Neuro-fuzzy modeling: an accurate and interpretable method for predicting bladder cancer progression.
Catto JWF., Abbod MF., Linkens DA., Hamdy FC.
PURPOSE: New methods are required to improve the prediction of cancer progression as traditional statistical tests have limited accuracy. Accurate predictions would allow physicians to offer specific treatment according to individual patient risk. While predictive improvements are obtained using ANN, the hidden nature of these networks prevents insight and has hindered their widespread implementation. NFM is an alternate form of artificial intelligence using fuzzy logic (which is a multivalued logic which provides reasoning under uncertainty).

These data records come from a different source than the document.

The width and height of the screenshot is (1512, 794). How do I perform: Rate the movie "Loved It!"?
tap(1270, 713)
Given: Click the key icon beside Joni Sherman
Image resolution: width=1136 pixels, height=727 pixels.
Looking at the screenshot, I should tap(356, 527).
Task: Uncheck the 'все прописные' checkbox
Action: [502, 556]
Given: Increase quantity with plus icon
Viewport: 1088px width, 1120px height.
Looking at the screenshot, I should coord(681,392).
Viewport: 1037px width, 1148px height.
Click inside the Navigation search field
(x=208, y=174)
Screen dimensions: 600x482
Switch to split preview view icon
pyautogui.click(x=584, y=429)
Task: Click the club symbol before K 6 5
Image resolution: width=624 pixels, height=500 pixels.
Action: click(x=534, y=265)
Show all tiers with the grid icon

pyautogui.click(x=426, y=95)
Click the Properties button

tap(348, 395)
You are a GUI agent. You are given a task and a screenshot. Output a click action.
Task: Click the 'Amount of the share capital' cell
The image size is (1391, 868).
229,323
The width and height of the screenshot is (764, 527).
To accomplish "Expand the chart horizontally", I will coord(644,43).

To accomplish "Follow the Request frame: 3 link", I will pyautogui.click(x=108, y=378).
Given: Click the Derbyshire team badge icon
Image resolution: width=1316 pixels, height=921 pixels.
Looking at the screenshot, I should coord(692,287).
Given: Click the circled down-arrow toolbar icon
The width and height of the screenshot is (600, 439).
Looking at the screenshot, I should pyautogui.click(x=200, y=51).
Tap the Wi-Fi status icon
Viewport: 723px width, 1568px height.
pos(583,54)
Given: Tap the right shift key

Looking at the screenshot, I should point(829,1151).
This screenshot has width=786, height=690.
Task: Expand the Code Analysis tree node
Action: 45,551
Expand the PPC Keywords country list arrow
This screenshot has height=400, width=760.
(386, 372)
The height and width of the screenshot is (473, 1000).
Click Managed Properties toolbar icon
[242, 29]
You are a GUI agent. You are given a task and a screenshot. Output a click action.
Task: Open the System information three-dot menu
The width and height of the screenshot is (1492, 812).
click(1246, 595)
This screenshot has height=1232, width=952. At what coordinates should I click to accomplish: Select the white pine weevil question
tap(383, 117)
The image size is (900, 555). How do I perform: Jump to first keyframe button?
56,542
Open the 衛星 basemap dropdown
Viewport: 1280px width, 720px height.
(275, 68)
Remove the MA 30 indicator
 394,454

By defuzzification the NFM rule base becomes transparent to overcome the black box nature of ANN. MATERIALS AND METHODS: Combinations of clinicopathological (tumor stage and grade, patient age, gender, and smoking status) and molecular (immunohistochemical expression of p53 and methylation status of 11 loci) data from 117 patients were used to develop and compare predictive models of tumor progression using NFM, ANN and LR. RESULTS: NFM (88% to 100% sensitivity, 97% to 100% specificity and 94% to 100% accuracy) predicted the presence and timing of cancer progression more accurately than ANN (81% to 87%, 95% to 100% and 89% to 90%, p = 0.002) and LR 3%, 61% to 72% and 47% to 53%, p = 0.00005). NFM was able to interrogate the clinicopathological and molecular data, and select the most important parameters (age, grade, stage, smoking, methylation) for progression prediction. CONCLUSIONS: Intelligent systems and molecular biomarkers improved the accuracy of cancer progression predictions. NFM appeared superior to ANN in terms of accuracy, sensitivity, specificity and transparency. The use of NFM in routine clinical practice warrants further validation.